If you want to explore yourself, in addition to regular Church services, you can often find concerts at Lakeuden Risti with performances that fill this impressive space, bringing it to life. I enjoy going up the tower to take in the panorama of the Lakeus (flat plain) for which Etelä-Pohjanmaa is renowned. If climbing the stairs is too much for you, there is a lift to take you most of the way, and it only costs 1€. The Kaupunginteatteri (City Theatre) has a good variety of shows, all in Finnish language, but maybe you’ll be lucky enough to find a Finnish language version of a familiar musical.
Finally, I have to recommend you visit the original Municipal Library, which was restored and reopened in 2015. Take-in the atmosphere and marvel at the use of light in the fan-shaped building. From here you can travel in time, through a tunnel, to the new Apila (Clover) Library to compare & contrast two beautiful libraries from two different eras. Here your kids can discover books in the reading nooks, while the parents relax in the coffee shop.

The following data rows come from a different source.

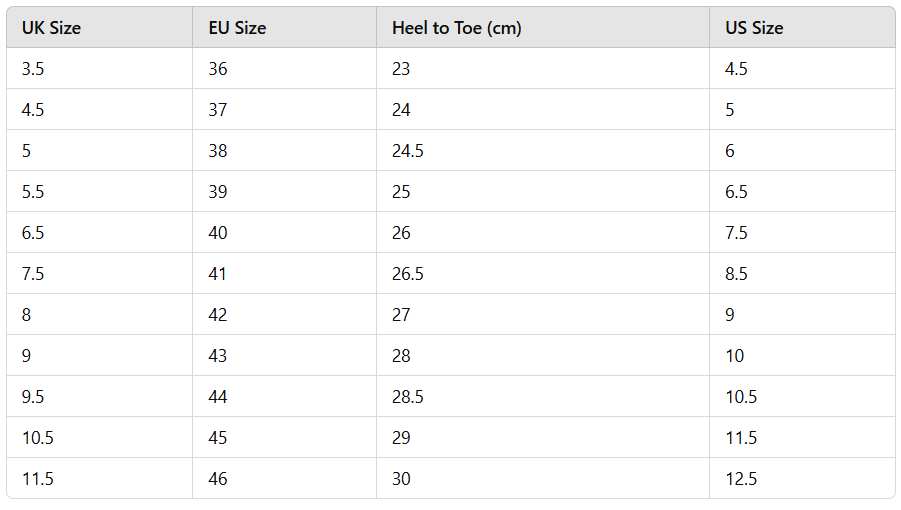Select the UK size 3.5 cell
The width and height of the screenshot is (901, 510).
tap(33, 69)
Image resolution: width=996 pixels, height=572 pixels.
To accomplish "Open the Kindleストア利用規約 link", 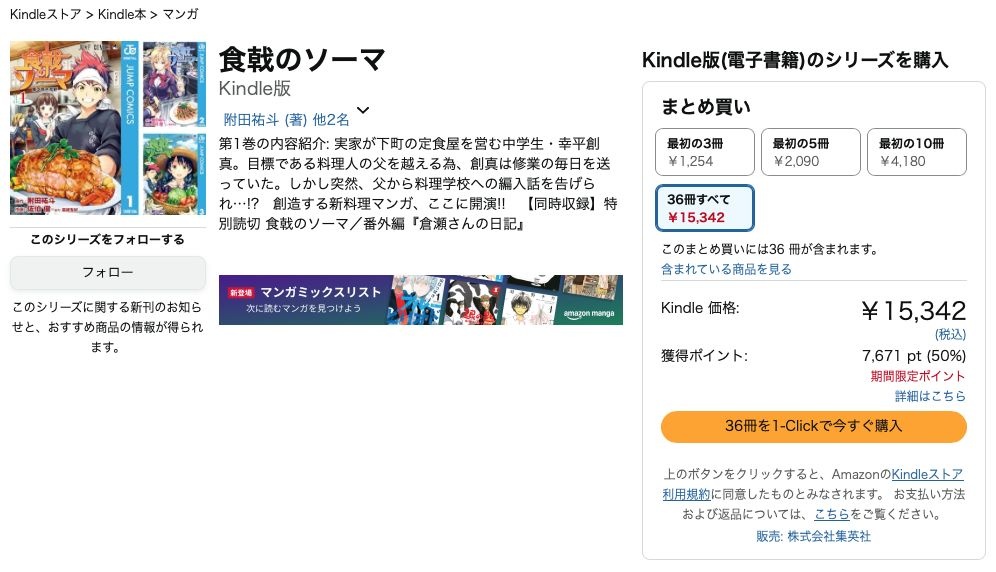I will pos(812,484).
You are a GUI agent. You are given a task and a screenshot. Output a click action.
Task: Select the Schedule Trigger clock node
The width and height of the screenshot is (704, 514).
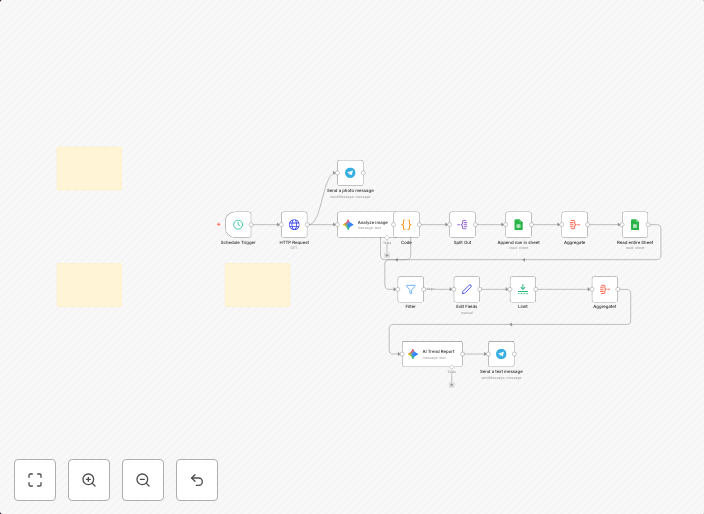point(238,225)
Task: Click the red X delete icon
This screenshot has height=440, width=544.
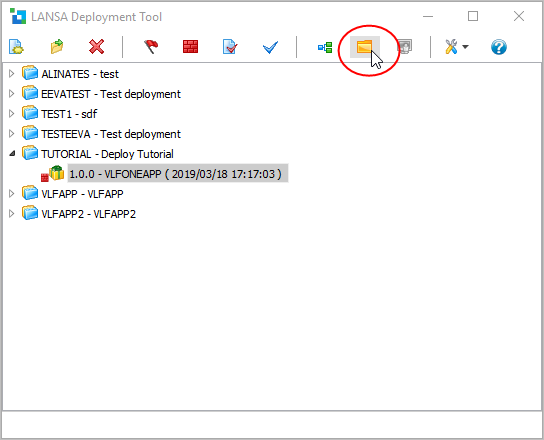Action: [96, 46]
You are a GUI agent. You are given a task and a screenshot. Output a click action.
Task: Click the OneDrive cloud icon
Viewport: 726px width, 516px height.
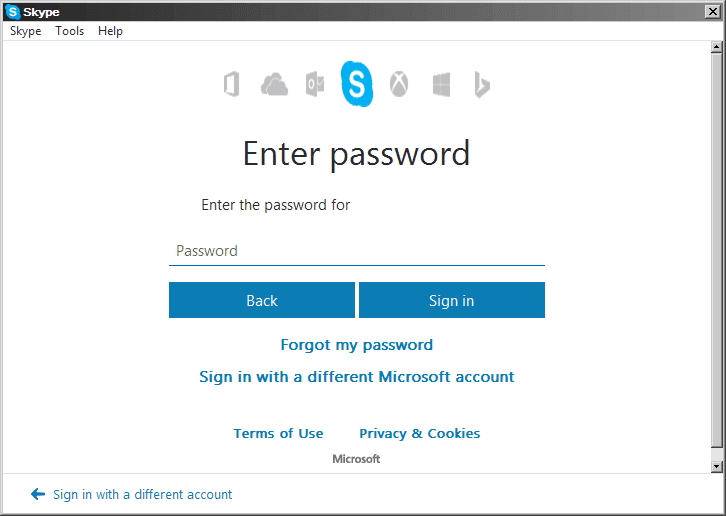click(274, 84)
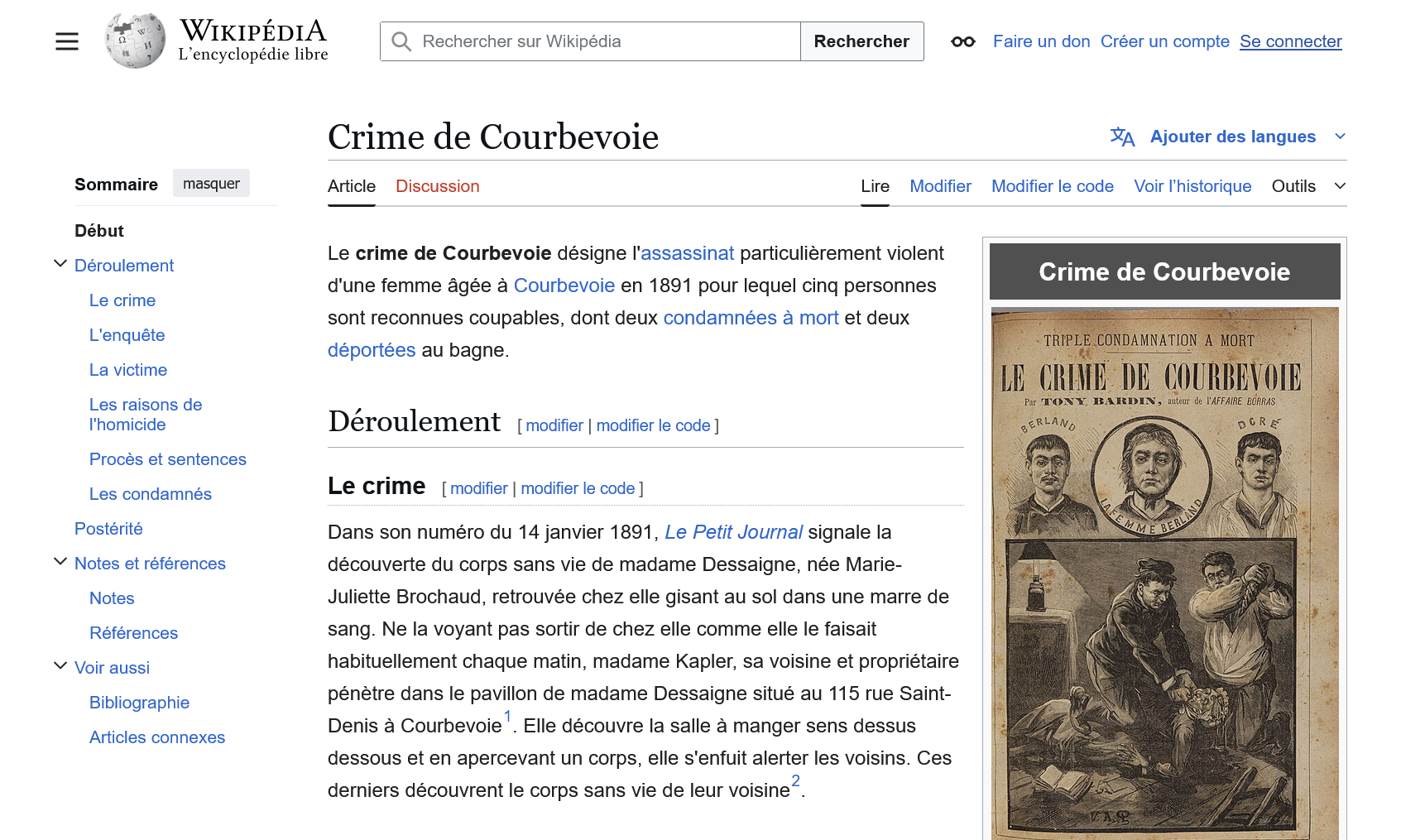Follow the Le Petit Journal link
Viewport: 1401px width, 840px height.
point(733,532)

Finnish Emigrant Museum, Peräseinäjoki
In the 1800’s and 1900’s a great number of people emigrated from Etelä-Pohjanmaa to America, Canada, Australia and beyond. The Finnish Emigrant Museum (Siirtolaismuseo) in Peräseinäjoki, is a commemoration of this cultural event, and an important resource for people trying to trace their Finnish roots. There are two locations both in Peräseniäjoki, the indoor museum with a selection of exhibits from different countries. The other location is an outdoor exhibition called World of Trails (Maailman Raitti), which features four buildings that once belonged to Finnish emigrants, which have been moved to Finland (with furniture and household items) and rebuilt as a memorial to those pioneers. It’s a great place to spend an afternoon, wandering through houses from Canada, America, Australia and Russia, while taking-in the details of their lives from the last 100 years.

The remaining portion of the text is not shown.